2008-04-06 18:11:55 | アウトドア
カメラを抱えて一人で歩いていると、色々な人に会います。元来ハイキングや登山も混雑を嫌う私は、同じ頂上に行くにも裏道とか脇道からのコースになります。

それほど人に会わないのですから、おかしな変な人以外は当然挨拶して口を利く事になります。

先日も早朝林道を歩いていますと、網を持った中年の男性がいました。シジミ蝶を採ったところでした。十年位前、数年に亘って蝶の採集に凝ったことがあり親しくなりました。

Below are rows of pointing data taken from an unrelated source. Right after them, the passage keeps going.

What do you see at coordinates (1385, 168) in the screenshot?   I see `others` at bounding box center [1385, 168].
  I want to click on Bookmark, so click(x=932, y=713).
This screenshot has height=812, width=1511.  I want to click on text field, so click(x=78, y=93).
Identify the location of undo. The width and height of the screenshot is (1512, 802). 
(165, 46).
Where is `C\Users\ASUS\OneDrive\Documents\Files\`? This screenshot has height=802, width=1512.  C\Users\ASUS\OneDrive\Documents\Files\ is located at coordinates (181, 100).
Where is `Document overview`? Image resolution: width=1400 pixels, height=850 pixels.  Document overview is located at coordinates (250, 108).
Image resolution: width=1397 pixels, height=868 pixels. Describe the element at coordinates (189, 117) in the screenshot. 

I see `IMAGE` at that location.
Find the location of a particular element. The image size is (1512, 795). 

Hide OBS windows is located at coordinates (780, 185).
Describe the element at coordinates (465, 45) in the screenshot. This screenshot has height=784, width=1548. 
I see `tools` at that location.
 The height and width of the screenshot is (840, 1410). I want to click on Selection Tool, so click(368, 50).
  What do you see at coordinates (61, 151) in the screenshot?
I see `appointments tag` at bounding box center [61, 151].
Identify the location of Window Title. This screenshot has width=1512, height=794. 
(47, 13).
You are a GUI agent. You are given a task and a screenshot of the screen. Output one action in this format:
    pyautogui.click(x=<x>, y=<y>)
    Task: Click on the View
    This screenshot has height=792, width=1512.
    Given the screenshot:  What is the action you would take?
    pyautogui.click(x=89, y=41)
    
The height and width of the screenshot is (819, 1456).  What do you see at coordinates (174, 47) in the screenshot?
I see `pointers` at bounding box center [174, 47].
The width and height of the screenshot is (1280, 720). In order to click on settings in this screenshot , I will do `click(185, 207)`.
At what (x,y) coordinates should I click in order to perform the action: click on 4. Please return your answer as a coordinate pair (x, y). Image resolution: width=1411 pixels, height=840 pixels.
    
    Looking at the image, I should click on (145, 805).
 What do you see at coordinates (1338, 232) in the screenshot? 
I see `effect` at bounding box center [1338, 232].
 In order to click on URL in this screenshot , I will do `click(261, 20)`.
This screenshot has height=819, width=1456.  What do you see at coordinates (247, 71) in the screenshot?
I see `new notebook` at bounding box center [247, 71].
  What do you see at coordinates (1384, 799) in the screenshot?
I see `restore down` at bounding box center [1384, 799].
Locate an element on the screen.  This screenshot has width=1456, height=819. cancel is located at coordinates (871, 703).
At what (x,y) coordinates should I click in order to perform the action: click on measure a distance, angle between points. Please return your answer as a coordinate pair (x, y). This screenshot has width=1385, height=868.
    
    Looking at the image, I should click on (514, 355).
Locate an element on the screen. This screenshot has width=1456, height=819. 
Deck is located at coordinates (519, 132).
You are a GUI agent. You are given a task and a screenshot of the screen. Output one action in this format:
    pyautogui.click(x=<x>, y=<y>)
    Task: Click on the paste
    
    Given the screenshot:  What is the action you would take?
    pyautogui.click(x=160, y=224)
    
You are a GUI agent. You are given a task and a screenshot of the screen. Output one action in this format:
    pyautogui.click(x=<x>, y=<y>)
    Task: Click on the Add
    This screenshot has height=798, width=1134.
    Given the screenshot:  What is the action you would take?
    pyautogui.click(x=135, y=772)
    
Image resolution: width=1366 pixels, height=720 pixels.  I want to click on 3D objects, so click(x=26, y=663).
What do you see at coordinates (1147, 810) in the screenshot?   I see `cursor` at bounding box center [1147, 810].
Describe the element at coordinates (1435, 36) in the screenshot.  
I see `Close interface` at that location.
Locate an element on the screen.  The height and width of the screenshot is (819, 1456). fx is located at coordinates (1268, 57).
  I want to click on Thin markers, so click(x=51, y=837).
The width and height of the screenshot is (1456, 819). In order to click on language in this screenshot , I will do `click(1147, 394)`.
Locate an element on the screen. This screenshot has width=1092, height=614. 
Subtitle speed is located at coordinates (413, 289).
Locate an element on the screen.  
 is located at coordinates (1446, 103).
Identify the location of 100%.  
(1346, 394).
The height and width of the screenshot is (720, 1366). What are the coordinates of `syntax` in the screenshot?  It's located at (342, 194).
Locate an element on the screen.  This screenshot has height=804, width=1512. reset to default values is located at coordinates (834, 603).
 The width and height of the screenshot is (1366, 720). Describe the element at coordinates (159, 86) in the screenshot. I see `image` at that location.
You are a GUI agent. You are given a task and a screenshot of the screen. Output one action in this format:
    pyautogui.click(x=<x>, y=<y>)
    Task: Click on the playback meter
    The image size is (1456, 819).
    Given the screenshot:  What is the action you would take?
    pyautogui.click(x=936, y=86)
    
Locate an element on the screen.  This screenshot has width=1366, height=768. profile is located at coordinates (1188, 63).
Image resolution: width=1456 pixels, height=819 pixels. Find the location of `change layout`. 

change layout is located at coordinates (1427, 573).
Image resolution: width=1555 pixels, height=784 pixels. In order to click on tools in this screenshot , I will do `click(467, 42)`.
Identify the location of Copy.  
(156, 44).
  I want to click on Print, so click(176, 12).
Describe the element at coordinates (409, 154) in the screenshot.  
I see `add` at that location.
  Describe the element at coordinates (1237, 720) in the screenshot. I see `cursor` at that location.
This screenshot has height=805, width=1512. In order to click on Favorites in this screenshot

蝶の調査をしている人らしく丁寧に説明をしてくれます。それで私も、どの程度蝶に凝っていたかを説明をしました。早春のこの頃まず最初に出てくるのはテングチョウで、それが始めて捕まえた蝶だとか、一科で1種類の蝶であることに感激したとか話しました。

なんとなく私は鳥を、その人は蝶に目をやりながら林道を歩くことになりました。

ギフチョウの話になりました。5月のまだ寒い山の中でセーターでギフチョウを捕まえたと話したときにこんな話を聴きました。

『善意からでしょうか、ギフチョウを飼育して放蝶している人がいるのですが、他府県で採取したギフチョウを育てて、この県で放蝶している。遺伝子が混在してしまって困っています。』

解説いたしますと。ギフチョウには2種類いまして、ギフチョウとヒメギフチョウです。大変よく似ているのですが、それぞれが住み分けをしています。その境目をギフチョウの学名をとって、ルドルフィア・ラインと読んでいます。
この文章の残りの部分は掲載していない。